# what model of grinder is this, and did i get a bargain or was i stung?



## DaveMak (Dec 6, 2016)

i spotted this when it was listed at 99p so i had a silly little bid on it to keep it in my lists, well my phone went with 10mins remaining and it was on 58quid so i bid 65 and won it.

http://www.ebay.co.uk/itm/Compak-Coffe-Grinder-/282332577010?_trkparms=gh1g%3DI282332577010.N34.S2&_trksid=p2047675.l2557&autorefresh=true&nma=true&si=bqCc6LnkMqSEmN9l675ViViuE8w%253D&orig_cvip=true&rt=nc

if the link doesnt work for you then



eBay item number:
​
282332577010

the listing doesn't say much about it so i am unsure what model it is but it seems like a bargain for the price.

feel free to weigh in with opinions and what i should check for as i will probably arrange to collect it.

thanks guys282332577010


----------



## coffeechap (Apr 5, 2012)

its either a k6 or k5, if it works properly then you have a good little bargain, plenty of folk have stripped them down and rebuilt them, looks like it needs a good clean and perhaps some new burrs and as long as the bearings are ok it will be a great grinder for the money


----------



## DaveMak (Dec 6, 2016)

thanks mate... yeah, it looks like it will need a good scrub. from the pics it looks like a cafe, and the amount of coffee in the doser suggests to me they run a bag straight thru upon opening, so i imagine the burrs and bearings have had a good workout.

can burrs be reconditioned/resharpened, or is a new set the only option?


----------



## Jon (Dec 3, 2010)

DaveMak said:


> thanks mate... yeah, it looks like it will need a good scrub. from the pics it looks like a cafe, and the amount of coffee in the doser suggests to me they run a bag straight thru upon opening, so i imagine the burrs and bearings have had a good workout.
> 
> can burrs be reconditioned/resharpened, or is a new set the only option?


Buy new chap. Unlikely to be pricey. Maybe £20/30?


----------



## DaveMak (Dec 6, 2016)

ah ok, i was expecting around £90-120. just worked out that it is K5 (based on the location of the power switch). i will price up some burrs next.


----------



## Thecatlinux (Mar 10, 2014)

If it cleans up okay , which I reckon it will, and as long as nothing is broken or missing , you've got yourself a bargain!


----------



## jimbojohn55 (Jan 15, 2016)

bargain - well done


----------



## DaveMak (Dec 6, 2016)

well it turned up today and it survived its ordeal with hermes unscathed despite obvious signs of being used for a kick about. they are a joke....

so as it turns out, from the label its a K6 Grey so all the pics i looked at must be USA ones as mine is left hand drive.(power switch). to check it was all working as it should i ran a tub of my gash beans that were either a bad blend or failed roast and everything seemed to work great so i have set about stripping it down for a good clean because i dont think its had one for a long time.

pic's of the burrs if anyone wants to offer an opinion as to their condition and if replacements are needed. and do they have to be K6 burrs, as i spotted other brands in the same sizes


----------



## DaveMak (Dec 6, 2016)

just going to do a bit more de-gunking to it, but a couple of questions...

in pic 2, i have the bottom burr removed now but i want to lift the holding plate out also, should it come off after the centre nut is removed as i tried this but is wouldnt budge. is it likely that its gunked up with sh*te thats causing this.

+--

WORK INSTRUCTIONS:
Continue the forum thread about the Compak coffee grinder bought on eBay, starting after its last sentence.

PROVIDED INFORMATION:
+--

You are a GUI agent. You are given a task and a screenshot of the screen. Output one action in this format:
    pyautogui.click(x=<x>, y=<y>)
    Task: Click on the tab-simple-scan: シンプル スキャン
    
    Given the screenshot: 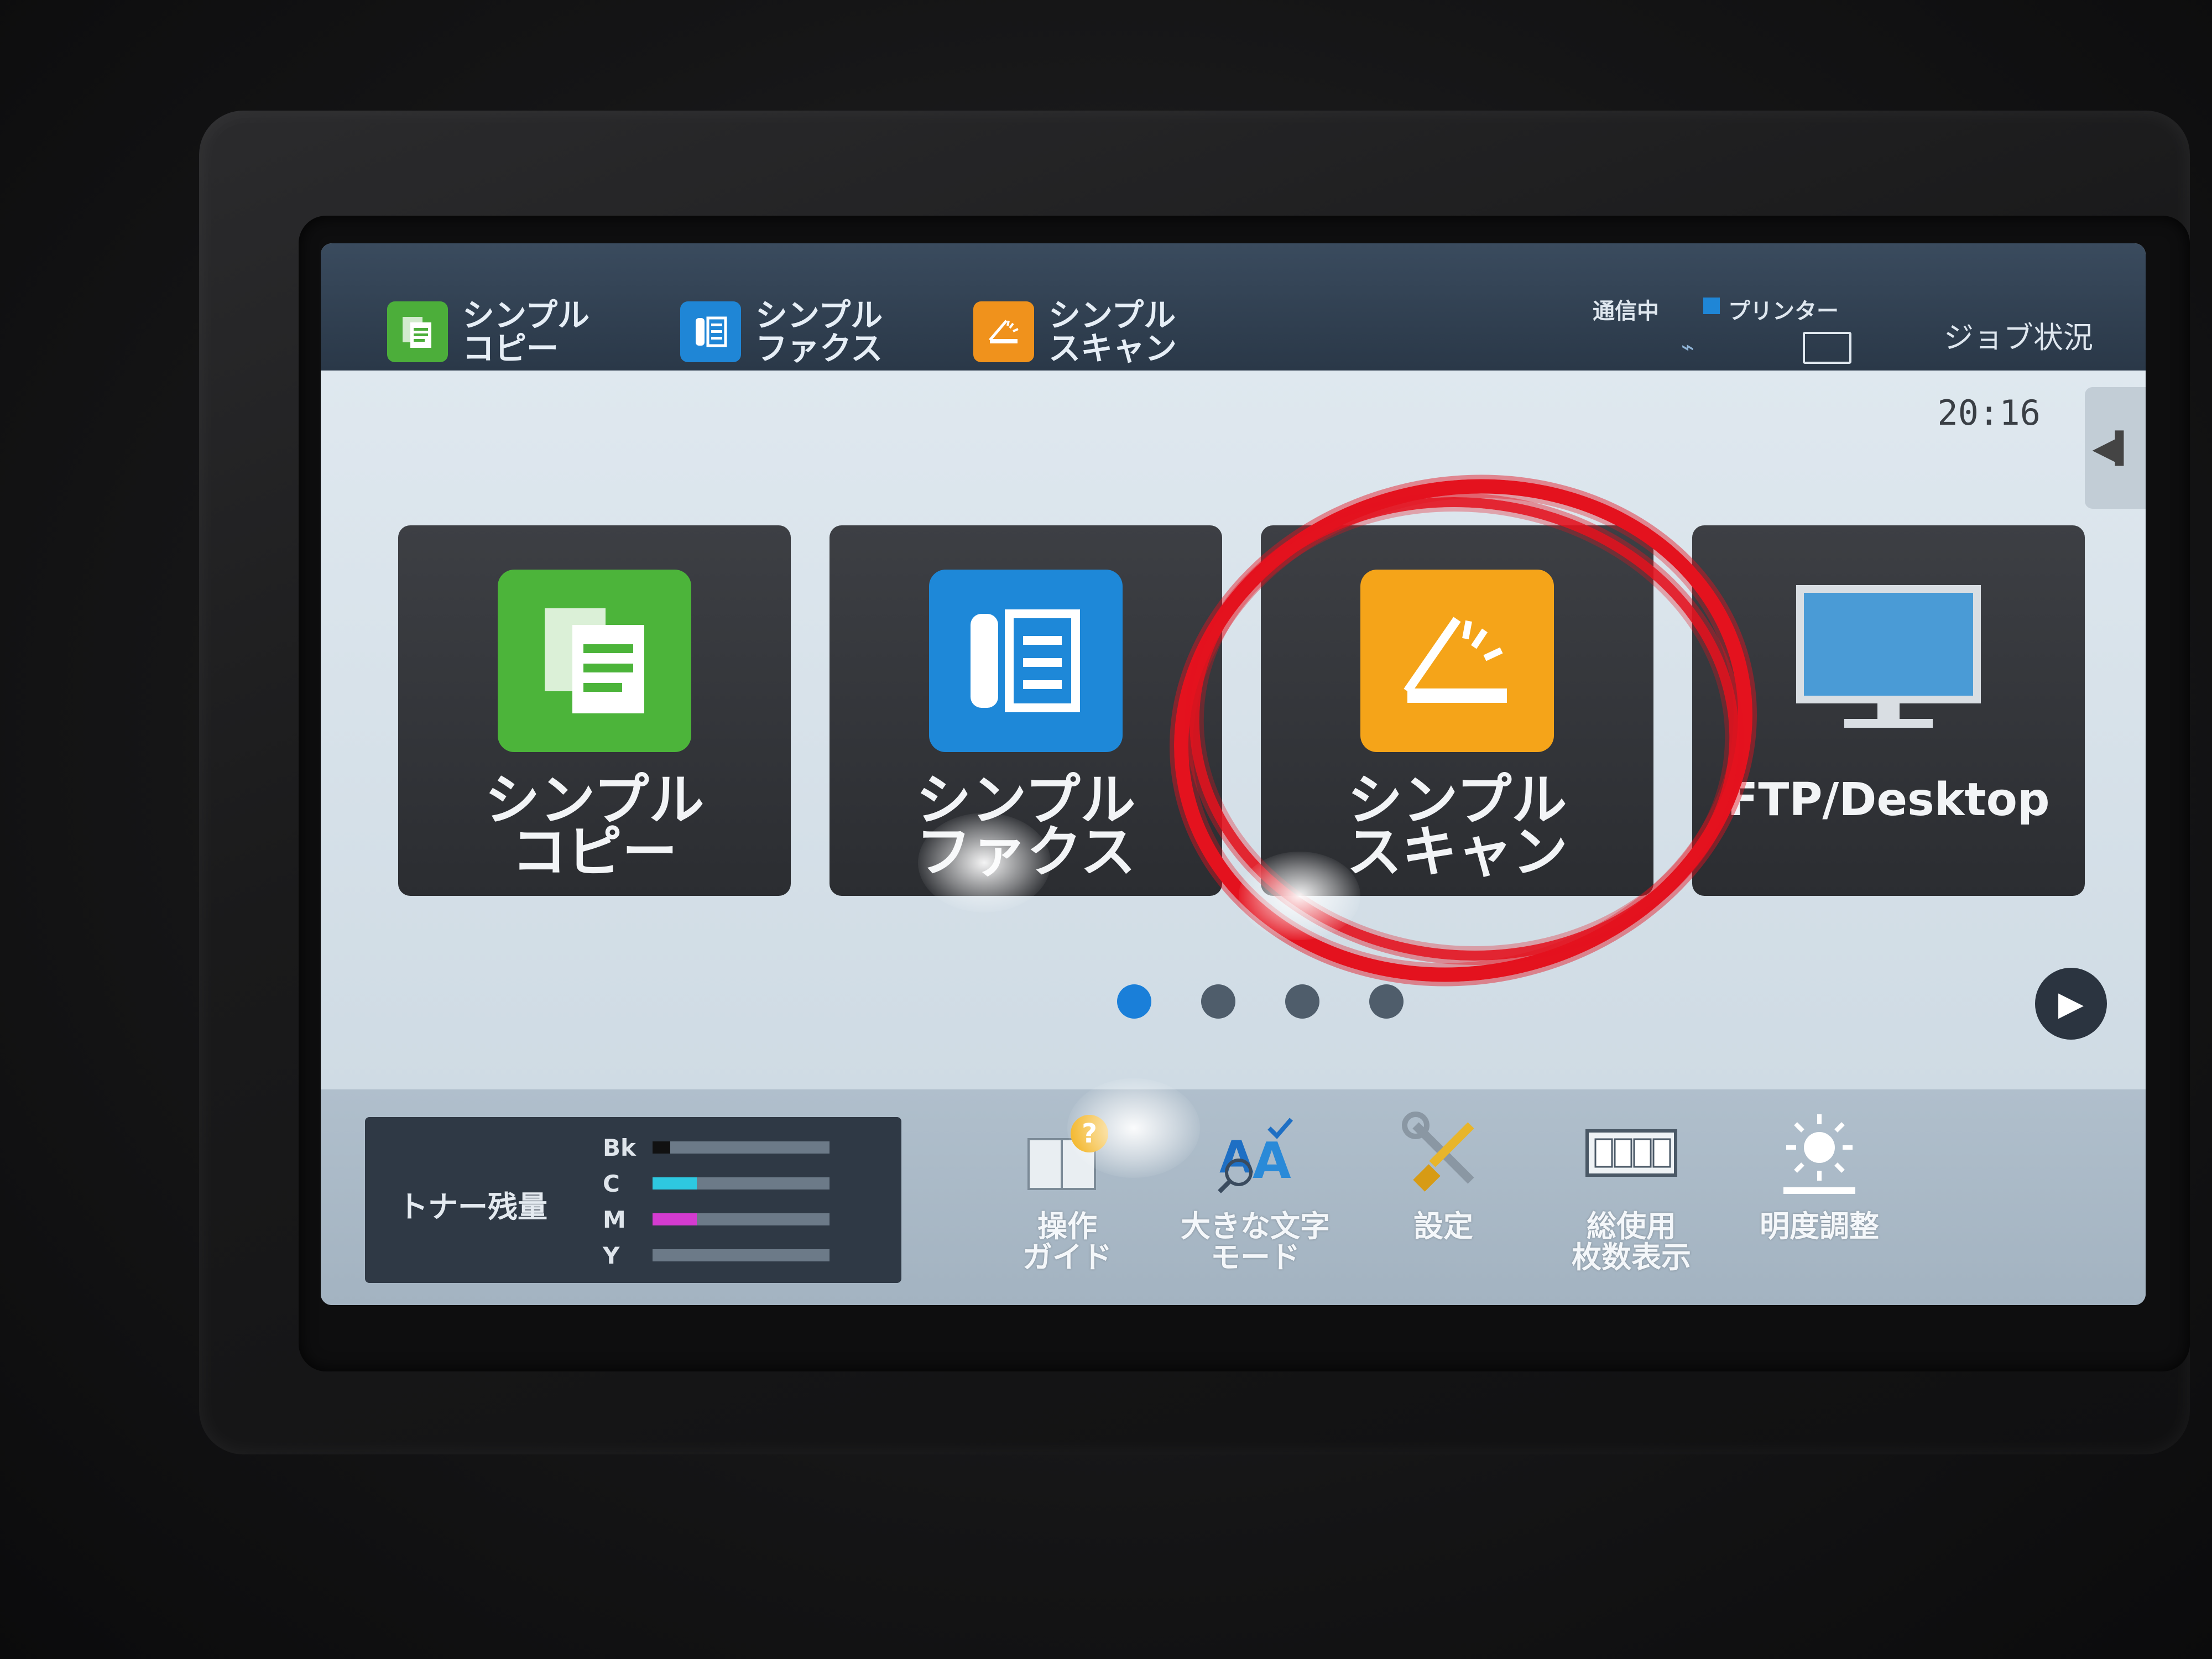 What is the action you would take?
    pyautogui.click(x=1075, y=332)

+--

EXPECTED OUTPUT:
also the how does the doser section come apart, i have the whole doser section off the machine but i dont know how to remove the fins to get underneath and clean there. is it just the big nut the dosing handle is attached too and more brute force is required


----------



## hotmetal (Oct 31, 2013)

I don't know this machine so I can't be very helpful BUT be careful about removing the bottom burr carrier. On similar grinders, it is very easy to cause serious damage if you attempt to lever the burr carrier off. If you lever it and it bends even just a fraction, your burrs will never realign and you'll get very poor grind quality thereafter amen. It needs to be drawn off perfectly straight with a special puller. (3 screws in to the burr threads and one in the middle to draw it up carefully).

Can't say if that is also the case with your grinder but better safe than sorry. Best ask Dave.

As to the burrs themselves, to me they look a bit tired, but 1) I'm no expert and 2) the focus is a bit soft in the pic.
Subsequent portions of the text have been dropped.